» THE INPUT:
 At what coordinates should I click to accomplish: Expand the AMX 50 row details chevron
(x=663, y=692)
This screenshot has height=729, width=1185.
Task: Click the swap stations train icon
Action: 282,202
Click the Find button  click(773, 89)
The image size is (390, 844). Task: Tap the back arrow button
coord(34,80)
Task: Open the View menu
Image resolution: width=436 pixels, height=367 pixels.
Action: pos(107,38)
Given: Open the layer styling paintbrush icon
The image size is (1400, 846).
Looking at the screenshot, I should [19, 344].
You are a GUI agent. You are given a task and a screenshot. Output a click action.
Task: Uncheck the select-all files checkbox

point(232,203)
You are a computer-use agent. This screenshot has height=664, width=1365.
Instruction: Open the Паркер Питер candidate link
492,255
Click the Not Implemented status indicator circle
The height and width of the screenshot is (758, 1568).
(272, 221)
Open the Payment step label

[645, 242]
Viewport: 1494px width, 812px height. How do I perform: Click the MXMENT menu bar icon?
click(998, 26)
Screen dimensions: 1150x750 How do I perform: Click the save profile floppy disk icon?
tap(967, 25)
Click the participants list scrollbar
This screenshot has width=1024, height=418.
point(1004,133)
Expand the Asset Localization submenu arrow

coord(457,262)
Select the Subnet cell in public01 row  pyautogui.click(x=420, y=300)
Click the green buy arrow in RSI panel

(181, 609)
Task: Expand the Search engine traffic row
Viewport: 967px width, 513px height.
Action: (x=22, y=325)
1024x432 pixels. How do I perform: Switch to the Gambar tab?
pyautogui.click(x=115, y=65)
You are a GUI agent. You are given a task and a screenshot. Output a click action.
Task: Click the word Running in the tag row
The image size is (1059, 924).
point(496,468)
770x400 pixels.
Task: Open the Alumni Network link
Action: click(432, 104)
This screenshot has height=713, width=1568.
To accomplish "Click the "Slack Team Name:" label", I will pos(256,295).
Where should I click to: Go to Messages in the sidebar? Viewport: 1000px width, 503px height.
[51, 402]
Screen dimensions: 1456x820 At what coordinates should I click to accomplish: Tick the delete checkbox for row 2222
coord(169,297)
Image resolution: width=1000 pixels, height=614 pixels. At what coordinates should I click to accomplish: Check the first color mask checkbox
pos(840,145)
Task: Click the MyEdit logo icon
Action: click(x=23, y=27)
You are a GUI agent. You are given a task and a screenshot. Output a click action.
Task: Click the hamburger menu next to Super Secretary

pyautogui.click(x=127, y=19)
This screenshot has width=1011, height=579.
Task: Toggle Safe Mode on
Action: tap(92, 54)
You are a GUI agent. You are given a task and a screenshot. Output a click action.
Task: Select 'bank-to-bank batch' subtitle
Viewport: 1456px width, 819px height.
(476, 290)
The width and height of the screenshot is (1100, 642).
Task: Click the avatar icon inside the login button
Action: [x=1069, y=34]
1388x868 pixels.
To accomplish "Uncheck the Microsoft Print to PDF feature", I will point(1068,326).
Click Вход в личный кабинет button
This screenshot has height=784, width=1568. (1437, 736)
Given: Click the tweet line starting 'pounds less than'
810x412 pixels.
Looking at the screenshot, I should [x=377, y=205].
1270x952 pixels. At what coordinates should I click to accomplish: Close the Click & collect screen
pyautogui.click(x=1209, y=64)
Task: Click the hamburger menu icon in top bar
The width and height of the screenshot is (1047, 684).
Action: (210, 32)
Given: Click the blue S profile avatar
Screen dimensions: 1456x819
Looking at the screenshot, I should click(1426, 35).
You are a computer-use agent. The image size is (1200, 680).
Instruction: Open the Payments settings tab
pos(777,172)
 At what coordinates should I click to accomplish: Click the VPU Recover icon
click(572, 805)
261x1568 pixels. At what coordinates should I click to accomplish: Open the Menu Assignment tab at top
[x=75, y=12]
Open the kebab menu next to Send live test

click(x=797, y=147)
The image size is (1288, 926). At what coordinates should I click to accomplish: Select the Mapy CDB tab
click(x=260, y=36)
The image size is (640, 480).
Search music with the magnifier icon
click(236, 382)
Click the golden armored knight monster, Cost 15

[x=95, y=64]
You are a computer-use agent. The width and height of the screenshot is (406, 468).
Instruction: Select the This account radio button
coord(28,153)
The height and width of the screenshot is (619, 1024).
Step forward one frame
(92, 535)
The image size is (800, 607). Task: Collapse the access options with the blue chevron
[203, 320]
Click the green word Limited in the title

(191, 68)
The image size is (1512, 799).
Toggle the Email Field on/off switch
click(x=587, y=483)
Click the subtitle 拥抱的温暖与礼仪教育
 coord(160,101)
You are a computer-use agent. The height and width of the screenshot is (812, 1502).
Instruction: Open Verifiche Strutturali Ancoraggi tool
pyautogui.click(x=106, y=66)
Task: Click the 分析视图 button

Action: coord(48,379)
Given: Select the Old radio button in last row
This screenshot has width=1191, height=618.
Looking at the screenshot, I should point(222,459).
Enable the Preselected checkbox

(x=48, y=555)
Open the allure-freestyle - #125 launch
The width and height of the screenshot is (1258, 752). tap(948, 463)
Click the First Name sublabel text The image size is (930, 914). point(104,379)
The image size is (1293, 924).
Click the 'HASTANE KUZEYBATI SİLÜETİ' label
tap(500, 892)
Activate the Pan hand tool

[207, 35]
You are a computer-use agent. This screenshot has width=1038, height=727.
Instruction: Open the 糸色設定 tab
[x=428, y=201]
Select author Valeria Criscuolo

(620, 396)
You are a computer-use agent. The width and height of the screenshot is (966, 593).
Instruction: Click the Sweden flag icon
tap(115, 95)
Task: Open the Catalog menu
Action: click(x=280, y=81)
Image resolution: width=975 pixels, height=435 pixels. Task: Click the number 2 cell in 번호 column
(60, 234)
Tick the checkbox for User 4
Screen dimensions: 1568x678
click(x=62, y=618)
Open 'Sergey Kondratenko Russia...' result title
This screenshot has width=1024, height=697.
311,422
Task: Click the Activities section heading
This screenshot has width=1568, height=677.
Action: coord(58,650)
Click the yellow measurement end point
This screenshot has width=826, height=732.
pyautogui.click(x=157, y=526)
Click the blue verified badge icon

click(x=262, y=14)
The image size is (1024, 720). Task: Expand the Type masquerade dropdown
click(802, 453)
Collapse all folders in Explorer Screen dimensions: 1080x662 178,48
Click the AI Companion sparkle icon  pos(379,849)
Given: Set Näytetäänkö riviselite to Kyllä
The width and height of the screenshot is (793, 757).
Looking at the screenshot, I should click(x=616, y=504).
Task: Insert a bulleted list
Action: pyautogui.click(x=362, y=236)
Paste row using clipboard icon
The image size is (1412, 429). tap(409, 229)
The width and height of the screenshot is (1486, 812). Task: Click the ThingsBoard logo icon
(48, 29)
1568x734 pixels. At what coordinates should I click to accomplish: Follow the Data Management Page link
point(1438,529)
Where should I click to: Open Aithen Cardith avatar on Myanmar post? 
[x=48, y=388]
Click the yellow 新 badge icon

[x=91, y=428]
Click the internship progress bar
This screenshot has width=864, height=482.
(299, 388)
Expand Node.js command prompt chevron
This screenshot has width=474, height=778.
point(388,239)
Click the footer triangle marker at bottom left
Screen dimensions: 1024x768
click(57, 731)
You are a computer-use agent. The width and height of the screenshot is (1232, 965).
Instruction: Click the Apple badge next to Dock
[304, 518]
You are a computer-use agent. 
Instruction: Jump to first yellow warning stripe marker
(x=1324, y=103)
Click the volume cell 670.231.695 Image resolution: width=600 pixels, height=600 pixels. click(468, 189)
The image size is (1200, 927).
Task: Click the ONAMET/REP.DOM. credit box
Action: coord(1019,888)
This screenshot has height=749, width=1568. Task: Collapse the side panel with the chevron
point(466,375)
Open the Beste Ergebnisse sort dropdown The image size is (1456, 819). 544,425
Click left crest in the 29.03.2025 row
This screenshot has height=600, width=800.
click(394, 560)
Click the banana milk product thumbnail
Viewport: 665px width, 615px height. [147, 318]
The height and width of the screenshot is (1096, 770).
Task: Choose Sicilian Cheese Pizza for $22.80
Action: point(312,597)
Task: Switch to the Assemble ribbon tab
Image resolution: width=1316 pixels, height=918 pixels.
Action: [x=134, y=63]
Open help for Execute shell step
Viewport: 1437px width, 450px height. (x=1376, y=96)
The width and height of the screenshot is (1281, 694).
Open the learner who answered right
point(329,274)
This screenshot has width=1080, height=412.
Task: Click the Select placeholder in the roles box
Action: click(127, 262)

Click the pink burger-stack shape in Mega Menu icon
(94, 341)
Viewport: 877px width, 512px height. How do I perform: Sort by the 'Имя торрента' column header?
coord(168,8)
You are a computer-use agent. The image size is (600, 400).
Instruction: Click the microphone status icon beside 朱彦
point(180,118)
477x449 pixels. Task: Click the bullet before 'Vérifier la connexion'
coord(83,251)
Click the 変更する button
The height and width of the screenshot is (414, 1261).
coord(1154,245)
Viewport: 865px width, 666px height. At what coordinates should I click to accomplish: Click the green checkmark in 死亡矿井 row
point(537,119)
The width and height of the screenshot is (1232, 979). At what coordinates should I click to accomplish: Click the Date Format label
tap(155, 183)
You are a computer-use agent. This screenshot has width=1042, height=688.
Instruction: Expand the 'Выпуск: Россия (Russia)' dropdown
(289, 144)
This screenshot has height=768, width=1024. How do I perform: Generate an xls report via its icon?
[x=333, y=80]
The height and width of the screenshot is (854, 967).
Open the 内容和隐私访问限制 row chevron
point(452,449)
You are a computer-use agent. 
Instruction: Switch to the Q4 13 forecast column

» WHAT TO WORK ON: Arrange the part of the records above that opens with the line containing "Image resolution: width=1000" and closes with the line containing "Looking at the screenshot, I should [x=377, y=205]." as a numbered list, including both of those lines and leaving out any blank lines.

» TASK RESULT:
1. Image resolution: width=1000 pixels, height=614 pixels. At what coordinates should I click to accomplish: Check the first color mask checkbox
2. pos(840,145)
3. Task: Click the MyEdit logo icon
4. Action: click(x=23, y=27)
5. You are a GUI agent. You are given a task and a screenshot. Output a click action.
6. Task: Click the hamburger menu next to Super Secretary
7. pyautogui.click(x=127, y=19)
8. This screenshot has width=1011, height=579.
9. Task: Toggle Safe Mode on
10. Action: tap(92, 54)
11. You are a GUI agent. You are given a task and a screenshot. Output a click action.
12. Task: Select 'bank-to-bank batch' subtitle
13. Viewport: 1456px width, 819px height.
14. (476, 290)
15. The width and height of the screenshot is (1100, 642).
16. Task: Click the avatar icon inside the login button
17. Action: [x=1069, y=34]
18. 1388x868 pixels.
19. To accomplish "Uncheck the Microsoft Print to PDF feature", I will point(1068,326).
20. Click Вход в личный кабинет button
21. This screenshot has height=784, width=1568. (1437, 736)
22. Given: Click the tweet line starting 'pounds less than'
23. 810x412 pixels.
24. Looking at the screenshot, I should [x=377, y=205].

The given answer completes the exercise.